Last post on probability for now. This one doesn’t involve propositions or questions of ignorance vs. knowledge, just straightforward mathematics. The point is to illustrate how counterintuitive conditional probabilities can be.
Suppose in a given population there are an equal number of males and females. This population is subject to a disease, which I’ll call Bayesitis. 1 out of 10,000 males has Bayesitis, while 1 out of 12,500 females has it. There is a test for Bayesitis. If a person has the disease, the test returns a positive result 98% of the time. If a person does not have the disease, the test returns a negative result 99% of the time. The test results are indifferent to the sex of the person. UPDATE: It can be assumed that the probabilities work exactly; that is, the size of the population is a common multiple of 10,000 and 12,500, and exactly 1 out of 10,000 males and 1 out of 12,500 females has the disease.
A member of the population is selected at random and tested for Bayesitis. The result is positive.
1) What is the probability that the person has the disease?
2) What is the probability that the person is male?
Answers should be given to at least five decimal places.
A little clue:
Most doctors get this wrong, due to making the same mistake that the commentator on your last post made (one of the mistakes, that is), namely confusing the probability that A is true given B, with the probability that B is true given A.
Or confusing the probability that A is true given B, with the simple probability that A is true.
1) What is the probability that the person has the disease?
~.0087436
2) What is the probability that the person is male?
~.5004808
It is clear without even doing the exact calculations that the probability of the person having the disease must be rather low, since only 1 out of every 10000th person at the most has the disease, and the test showing positive can only make it about 100 times more probable; hence the probability cannot be above 1%.
You can also think about this problem by considering what the overall test results would be if everyone in the population was tested.
This also implies that the test is almost worthless if you do not have any other information to gauge whether you have the disease, since regardless of whether the result is negative or positive the probability is so small that you actually have the disease that in most cases it wouldn’t matter.
I got the first probability as ~ .0087427…, the ratio being 1112006 / 127191909.
For the second probability I got the same result as above.
Let’s say there are 20,000,000 people. Then there are 10,000,000 males and 10,000,000 females.
Males w/ Bayesitis (B) = 1,000
Females w/ B = 800
People w/ B = 1800
People w/ B who test positive = 1,764
People w/ B who test negative = 36
People w/o B = 19,998,200
People w/o B who test positive = 199,982
People w/o B who test negative = 19,798,218
Probability that someone who tests positive has the disease = number who have it and test positive / total number who test positive = 1764 / (199,982+1764) = 1764 / 201746 = ~0.0087436677
How did you get that ratio, Dominic?
Good question. I just reworked the problem, using the same method as before, but the result I got this time was 882 / 100873 (i.e, 1764 / 201746). I was working with a CAS so I must have mistyped a number and not noticed.
The formula I used was (1/2)*((1/10000 + 1/12500)*(98/100)) / ((1/2)*((1/10000 + 1/12500)*(98/100) + (9999/1000000 + 12499/1250000))).
Regarding Joseph’s comment, see this page for citation information for one of the original studies as well as many others.

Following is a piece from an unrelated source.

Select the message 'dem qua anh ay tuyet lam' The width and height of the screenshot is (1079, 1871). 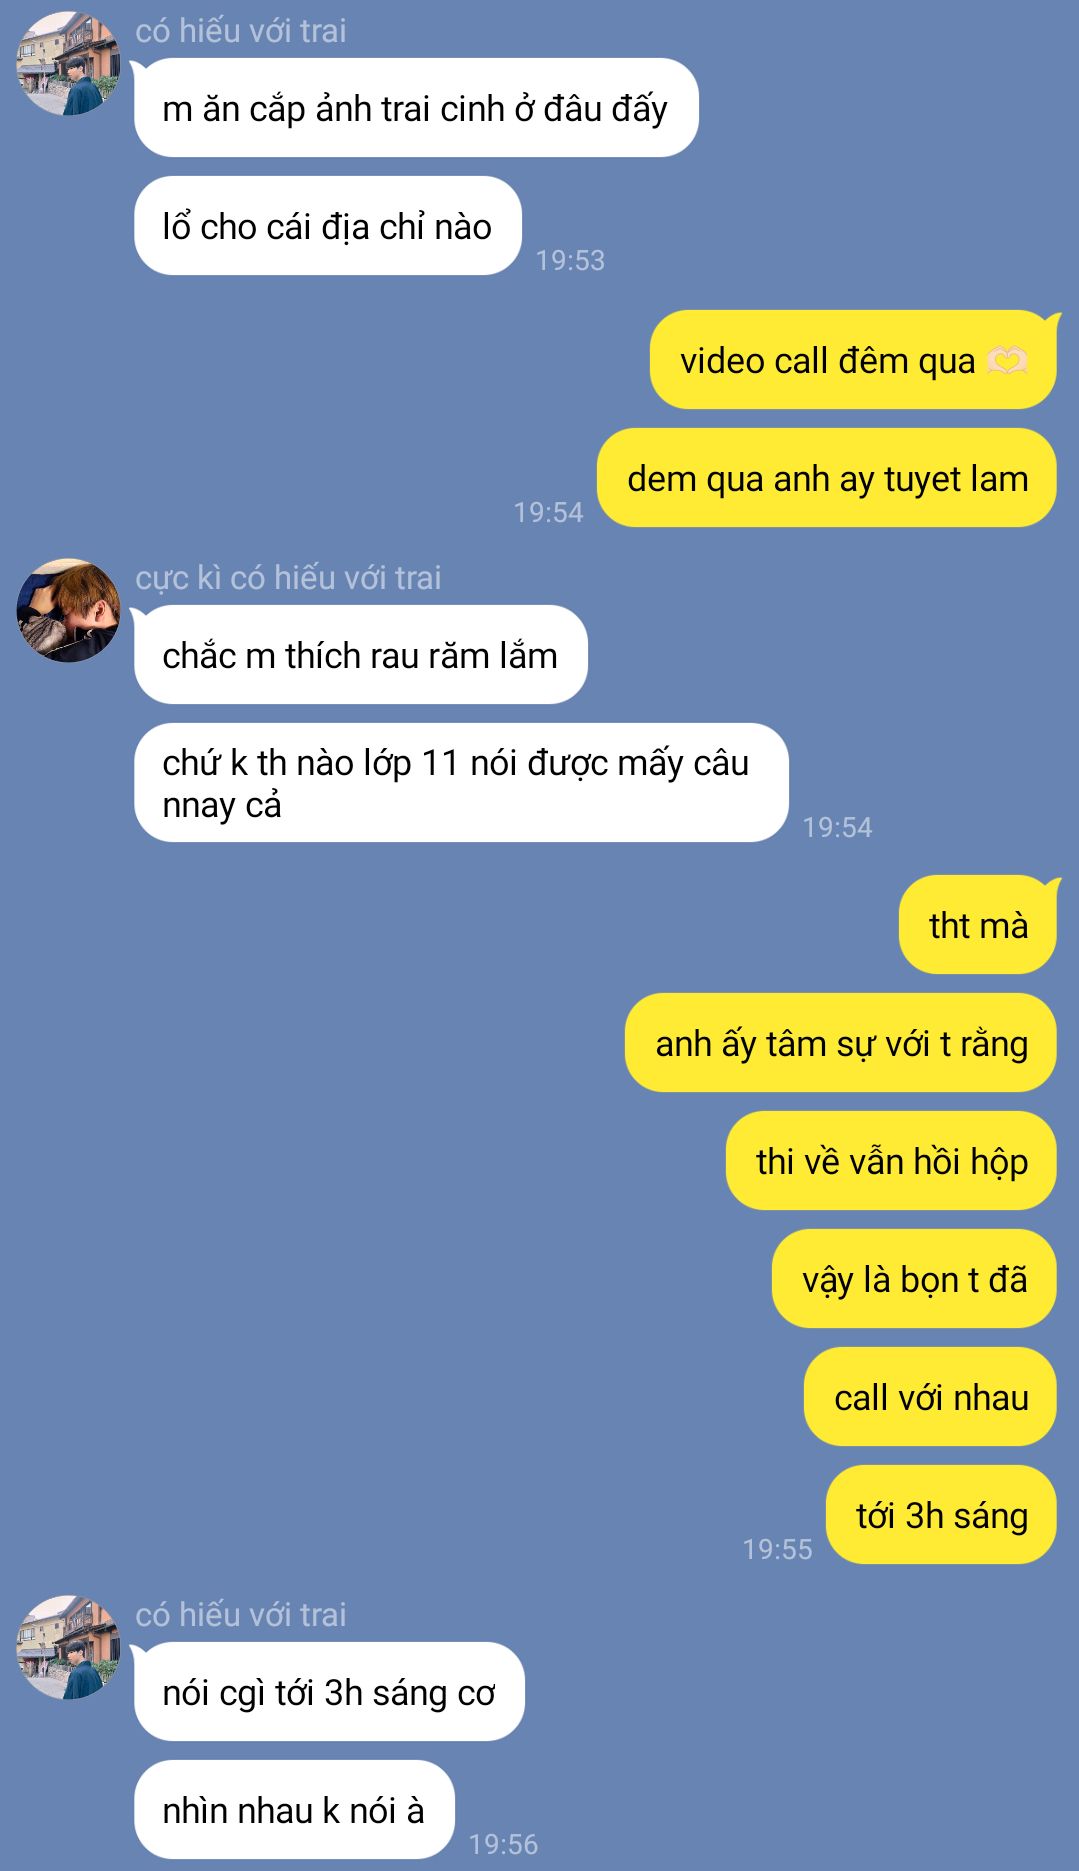827,478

I assumed a population of 100000, equal male and female proportions. I got the probability of the person having the disease as 9/(((.98 x 5) + (.01 x 49995)) +((.98 x 4) + (.01 x 49996))) = .00892
What did I do wrong?
I deleted my first response because I was assuming 100,000 each of males and females.
The mistake is that you divided the number having the disease by the number who test positive. You need to divide the number who have the disease and test positive by the total number who test positive. This is because it is given that the result was positive, so you need to exclude the small fraction who have the disease but test negative anyway.